When you are trying to increase your knowledge in any area, the best way to do it is to research and read about the subject. Is this worth reading? What is in this book?

I have not seen any book reviews written on this site yet, so I decided to write some. When you are trying to increase your knowledge in any area, the best way to do it is to research and read about the subject. What should you read though? There are a ton of bodybuilding books out there to read, but let's face it, reading some of them would be a waste of time. In my reviews, I will:
  • 1) Tell you what I learned from the book
  • 2) State who I feel will benefit from reading it
  • 3) Pick out main points and discuss them
  • 4) And probably a couple other things :)
This month's book is...
The New Encyclopedia of Modern Bodybuilding
By Arnold Schwarzenegger.

I was at my local library looking through the shelves, when I saw this thick book just calling my name. I pulled it from the shelves and saw the pic of Arnold flexing his bicep on the cover. I, being a big fan of Arnold, decided to get this book. The book is around 800 pages long and filled with great pictures of bodybuilders. At first, this book was a little intimidating because it is 800 pages long, but I finished it in one week. So anywayz, let's get to the book.

This book is divided into five books each with chapters.

Book 1
The first 90 pages give you a look into the history of bodybuilding. You get to see pictures of past and present bodybuilders.

Book 2
Next Arnold goes into basic training principles, like what is a rep, a set, and what various equipment is used for. Then you learn about different body types people have.

A point I picked up from this section is: When picking someone's physique that you want to work toward achieving, you should pick someone who has a body type like yours. For example, a person who has a thick endomorphic body type should not strive to look like Frank Zane.

Book 3
Next Arnold goes through a basic training routine and some intensity boosting techniques like super-setting, forced reps, and slow negatives.

Arnold then devotes over 300 pages to an exercise guide. Arnold goes through each body part, giving ways to stretch the muscle and train weak points. This exercise guide is pretty in-depth and gave me a lot of ideas. Each exercise has pictures and instructions on how to do them. I enjoyed seeing the intensity Arnold put into his workouts through some of these pictures.

Book 4
This book was the most beneficial book for me.
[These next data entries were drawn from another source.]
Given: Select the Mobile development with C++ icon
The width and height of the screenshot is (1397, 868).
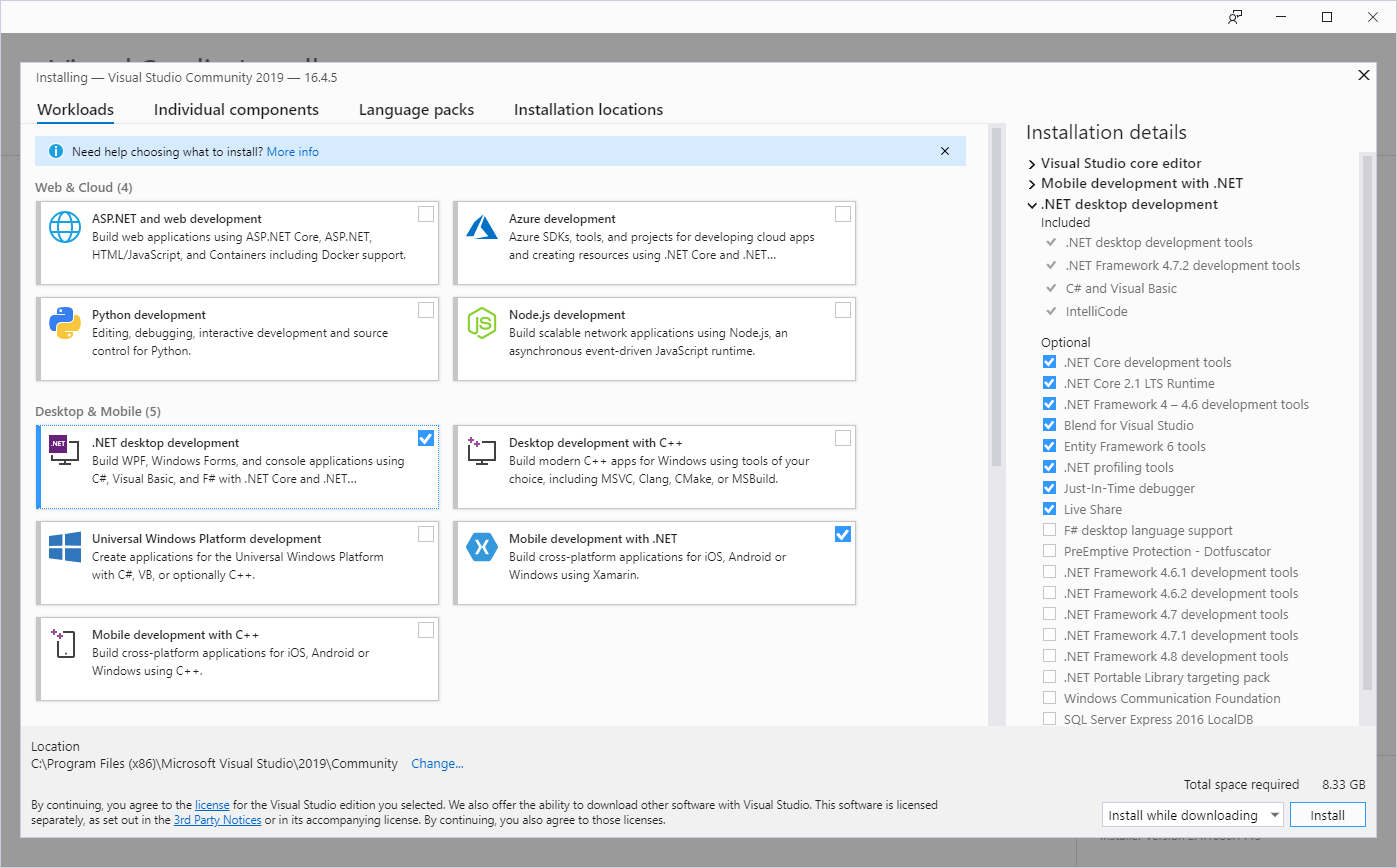Looking at the screenshot, I should (x=65, y=643).

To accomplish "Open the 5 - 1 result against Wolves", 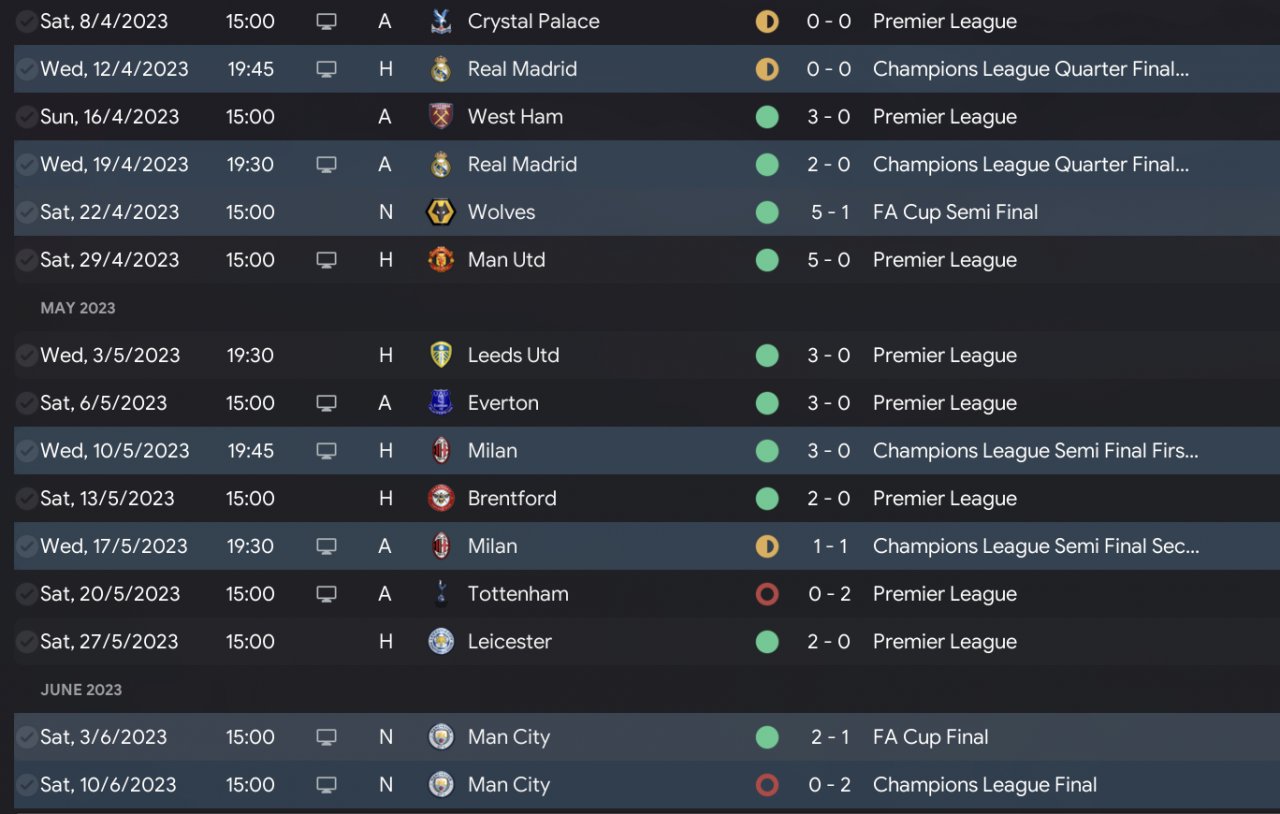I will pos(829,212).
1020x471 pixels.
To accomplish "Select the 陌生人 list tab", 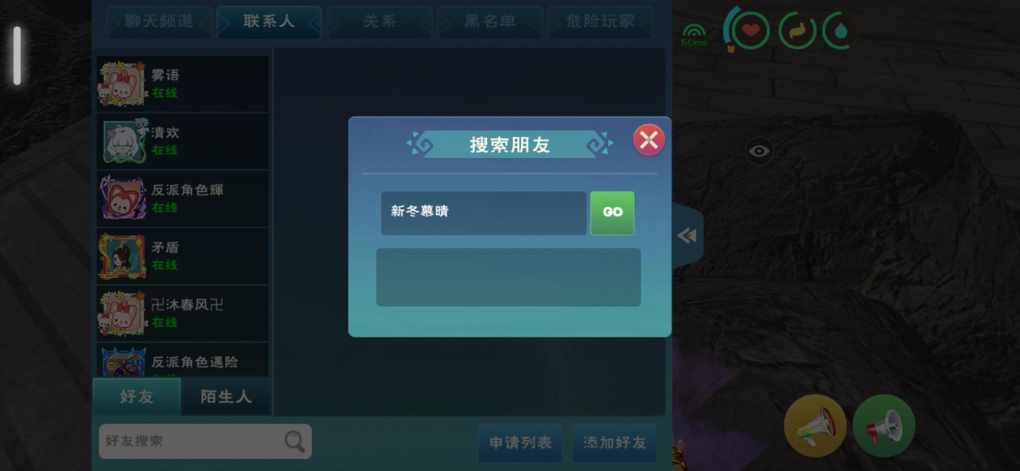I will (226, 396).
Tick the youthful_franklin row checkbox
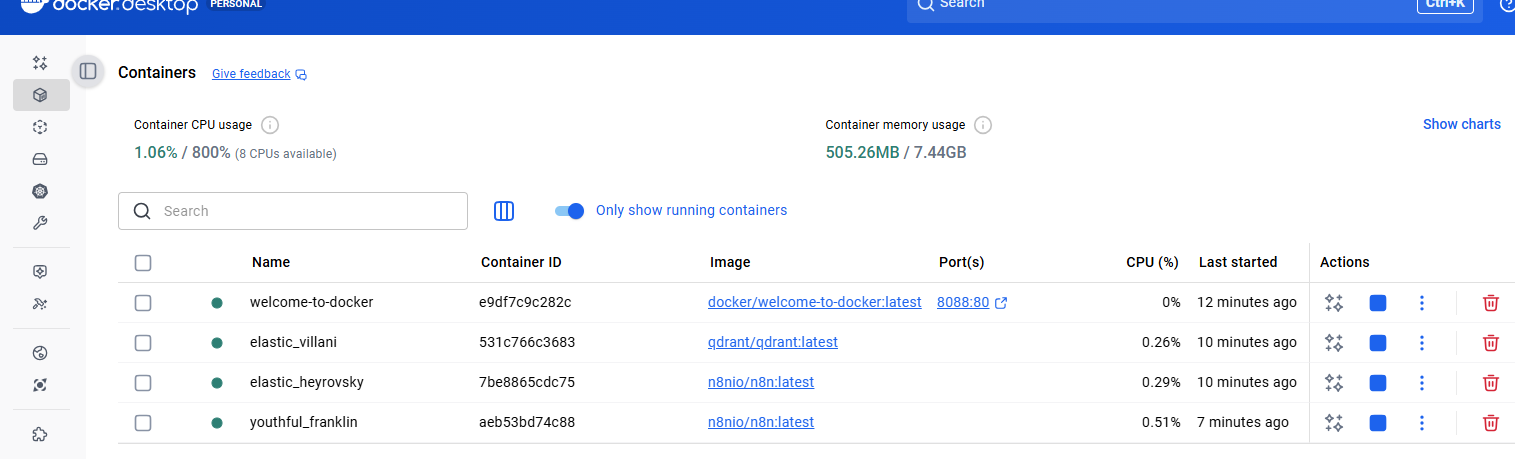Viewport: 1515px width, 459px height. (x=143, y=423)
This book deals with competing. Chapter 1 goes into posing. In this chapter you see many pictures of bodybuilders doing various poses.

The main thing I picked out from this section was: *When deciding what poses to add to your routine, you should pick poses which best display your physique, not what poses work for someone else. Arnold also gives you competition tips on tanning, hairstyles, and other things.

Book 5
Book 5 dealt with nutrition. Here Arnold talks about different diets, supplements, vitamins, and minerals. The last part of the book talks about injuries and how to treat them.

What I learned!
The main thing I learned from this book is to keep an open mind. Sometimes when you are taught principles from one person, you think that what that person said is right and nothing else is. For example AST says to do exercises in the 4-6 rep range, which I have been doing lately. Many people think this is the only way to go, but they are wrong. There are benefits in the 4-6 rep range, but there are also benefits in the 8-10 rep range. I realized that from reading this book. I have also begun thinking about my next routine and how I plan on implementing different techniques in it. I also learned about working weak areas first in your workout. I have heard and done this before, but I realized exactly how important it is. In my previous routine, I had my calf and forearm exercises at the end of my workouts. I realized I was not putting enough effort into working them. Therefore, I put them in there own workout. This worked great! I did them after biceps, so I still had a lot of energy. I was able to concentrate on them and really work them.

Who will benefit from reading this book:
I feel everyone could benefit from this book because of how inspirational it is. As for information, beginners to intermediate lifters would benefit from it. Most of the material in the book, I had already been exposed to. The only thing I do not like in this book is the routine. The routines Arnold gives suggest working your entire body two to three times a day by lifting six days a week. I believe with this kind of routine, your body would not have enough time to recover fully. I do not want to give away too much info on the book because I believe, You should read it!

So check this book out, it is pretty cool and informative. Check out your local library. Or if you want to buy it, it is only $25.